Anticipation de la demande, création de nouveaux contenus ou mise en avant d’artistes, que font les industries créatives avec le big data ?
Sommaire
- – La valse des zettabytes ou la folie des grandeurs
- – Des contours incertains
- – Inflation verbale ou réalité économique?
- – La signification du phénomène pour les industries de contenu
- – Big data : de nouveaux services pour les industries créatives
- – Mégadonnées ou méga-problèmes?
- – Références
La notion de big data, en français « mégadonnées »[+] ou « données massives » s’est rapidement répandue depuis quelques années, portée par des sociétés de conseil et largement relayées par les médias, puis les pouvoirs publics, sans pour autant faire l’objet d’une définition précise. Ces données sont souvent présentées comme le « nouvel or noir de la croissance », voire le « futur moteur » de l’économie. Comment définit-on le big data, quel est son périmètre et la taille du marché ? Comment les industries créatives en tirent-elles parti ?

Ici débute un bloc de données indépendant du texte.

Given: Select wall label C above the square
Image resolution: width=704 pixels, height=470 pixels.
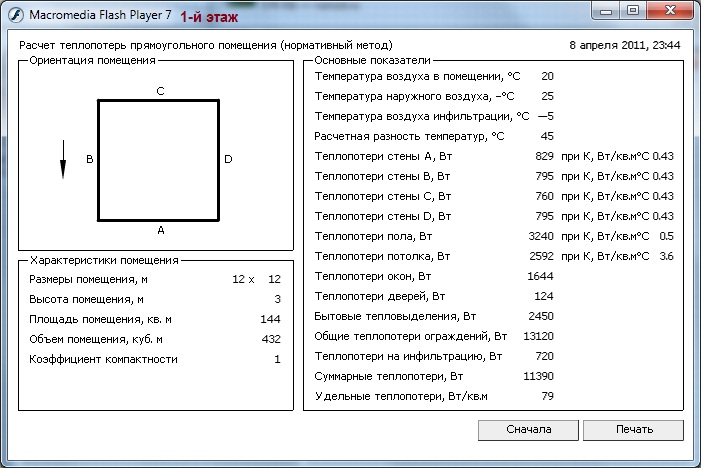Looking at the screenshot, I should tap(160, 90).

La valse des zettabytes ou la folie des grandeurs
Selon les estimations les plus plausibles[+], mais il ne s’agit que d’un ordre de grandeur, la masse de données disponibles dans le monde serait passée de 3 milliards de gigabytes[+] en 1987 à 300 milliards en 2007 soit une multiplication par 100 en l’espace de 10 ans[+]. L’explosion annoncée des données (jusqu’à 7 zettabytes prévues pour 2015) provient de la croissance exponentielle des données disponibles, combinée à une capacité toujours plus grande de collecter, traiter et analyser ces données. Elle aura été rendue possible par le déploiement des infrastructures de réseaux (haut débit et de plus en plus, très haut débit), ainsi que par l’équipement des ménages en terminaux divers, avant tout mobiles (smartphones, tablettes et phablettes).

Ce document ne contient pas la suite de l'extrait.